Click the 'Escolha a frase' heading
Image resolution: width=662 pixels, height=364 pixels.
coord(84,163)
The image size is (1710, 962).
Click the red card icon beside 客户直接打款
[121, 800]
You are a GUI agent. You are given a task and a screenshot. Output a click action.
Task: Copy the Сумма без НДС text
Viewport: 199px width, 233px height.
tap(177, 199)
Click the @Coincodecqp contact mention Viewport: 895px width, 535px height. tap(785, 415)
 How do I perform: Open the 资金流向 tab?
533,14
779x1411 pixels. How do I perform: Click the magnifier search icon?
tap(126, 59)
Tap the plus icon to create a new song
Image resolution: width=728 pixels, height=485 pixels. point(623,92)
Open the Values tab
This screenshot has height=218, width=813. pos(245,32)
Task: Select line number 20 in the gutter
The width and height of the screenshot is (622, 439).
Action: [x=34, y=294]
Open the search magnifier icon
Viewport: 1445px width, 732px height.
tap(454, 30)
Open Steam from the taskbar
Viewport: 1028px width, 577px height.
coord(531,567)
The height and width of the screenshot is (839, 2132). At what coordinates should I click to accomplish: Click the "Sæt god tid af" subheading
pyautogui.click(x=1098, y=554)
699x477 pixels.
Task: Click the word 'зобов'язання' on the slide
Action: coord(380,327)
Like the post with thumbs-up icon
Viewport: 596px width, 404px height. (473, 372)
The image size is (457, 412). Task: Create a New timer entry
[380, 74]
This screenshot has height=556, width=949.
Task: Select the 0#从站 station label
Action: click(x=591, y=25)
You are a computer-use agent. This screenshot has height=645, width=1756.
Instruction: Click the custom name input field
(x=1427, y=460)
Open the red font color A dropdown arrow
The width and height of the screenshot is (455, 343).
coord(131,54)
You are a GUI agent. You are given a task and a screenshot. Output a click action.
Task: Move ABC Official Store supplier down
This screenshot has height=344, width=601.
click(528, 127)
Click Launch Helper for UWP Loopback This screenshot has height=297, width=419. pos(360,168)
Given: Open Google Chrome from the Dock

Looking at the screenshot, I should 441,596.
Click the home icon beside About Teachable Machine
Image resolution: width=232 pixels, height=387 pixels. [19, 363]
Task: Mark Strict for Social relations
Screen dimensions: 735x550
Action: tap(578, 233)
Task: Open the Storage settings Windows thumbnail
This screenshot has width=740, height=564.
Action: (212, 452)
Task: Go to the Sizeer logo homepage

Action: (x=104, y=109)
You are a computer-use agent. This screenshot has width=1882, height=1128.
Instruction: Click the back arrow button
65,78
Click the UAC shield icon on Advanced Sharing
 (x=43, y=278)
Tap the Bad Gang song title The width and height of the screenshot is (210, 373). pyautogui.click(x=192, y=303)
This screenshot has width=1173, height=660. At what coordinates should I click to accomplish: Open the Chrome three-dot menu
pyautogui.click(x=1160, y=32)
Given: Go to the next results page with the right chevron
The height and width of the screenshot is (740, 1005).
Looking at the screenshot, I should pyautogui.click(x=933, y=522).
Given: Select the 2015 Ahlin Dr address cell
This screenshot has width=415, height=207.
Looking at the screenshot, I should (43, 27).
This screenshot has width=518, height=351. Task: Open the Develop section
---+---
• What the task requires: Rewrite all of the entries above, swapping every "Instruction" for "Goal" and keeping everything else the same.

• Finished answer:
Click the 'Escolha a frase' heading
Image resolution: width=662 pixels, height=364 pixels.
coord(84,163)
The image size is (1710, 962).
Click the red card icon beside 客户直接打款
[121, 800]
You are a GUI agent. You are given a task and a screenshot. Output a click action.
Task: Copy the Сумма без НДС text
Viewport: 199px width, 233px height.
tap(177, 199)
Click the @Coincodecqp contact mention Viewport: 895px width, 535px height. tap(785, 415)
 How do I perform: Open the 资金流向 tab?
533,14
779x1411 pixels. How do I perform: Click the magnifier search icon?
tap(126, 59)
Tap the plus icon to create a new song
Image resolution: width=728 pixels, height=485 pixels. point(623,92)
Open the Values tab
This screenshot has height=218, width=813. pos(245,32)
Task: Select line number 20 in the gutter
The width and height of the screenshot is (622, 439).
Action: [x=34, y=294]
Open the search magnifier icon
Viewport: 1445px width, 732px height.
tap(454, 30)
Open Steam from the taskbar
Viewport: 1028px width, 577px height.
coord(531,567)
The height and width of the screenshot is (839, 2132). At what coordinates should I click to accomplish: Click the "Sæt god tid af" subheading
pyautogui.click(x=1098, y=554)
699x477 pixels.
Task: Click the word 'зобов'язання' on the slide
Action: coord(380,327)
Like the post with thumbs-up icon
Viewport: 596px width, 404px height. (473, 372)
The image size is (457, 412). Task: Create a New timer entry
[380, 74]
This screenshot has height=556, width=949.
Task: Select the 0#从站 station label
Action: click(x=591, y=25)
You are a computer-use agent. This screenshot has height=645, width=1756.
Goal: Click the custom name input field
(x=1427, y=460)
Open the red font color A dropdown arrow
The width and height of the screenshot is (455, 343).
coord(131,54)
You are a GUI agent. You are given a task and a screenshot. Output a click action.
Task: Move ABC Official Store supplier down
This screenshot has height=344, width=601.
click(528, 127)
Click Launch Helper for UWP Loopback This screenshot has height=297, width=419. pos(360,168)
Given: Open Google Chrome from the Dock

Looking at the screenshot, I should 441,596.
Click the home icon beside About Teachable Machine
Image resolution: width=232 pixels, height=387 pixels. [19, 363]
Task: Mark Strict for Social relations
Screen dimensions: 735x550
Action: tap(578, 233)
Task: Open the Storage settings Windows thumbnail
This screenshot has width=740, height=564.
Action: (212, 452)
Task: Go to the Sizeer logo homepage

Action: (x=104, y=109)
You are a computer-use agent. This screenshot has width=1882, height=1128.
Goal: Click the back arrow button
65,78
Click the UAC shield icon on Advanced Sharing
 (x=43, y=278)
Tap the Bad Gang song title The width and height of the screenshot is (210, 373). pyautogui.click(x=192, y=303)
This screenshot has width=1173, height=660. At what coordinates should I click to accomplish: Open the Chrome three-dot menu
pyautogui.click(x=1160, y=32)
Given: Go to the next results page with the right chevron
The height and width of the screenshot is (740, 1005).
Looking at the screenshot, I should pyautogui.click(x=933, y=522).
Given: Select the 2015 Ahlin Dr address cell
This screenshot has width=415, height=207.
Looking at the screenshot, I should (43, 27).
This screenshot has width=518, height=351. Task: Open the Develop section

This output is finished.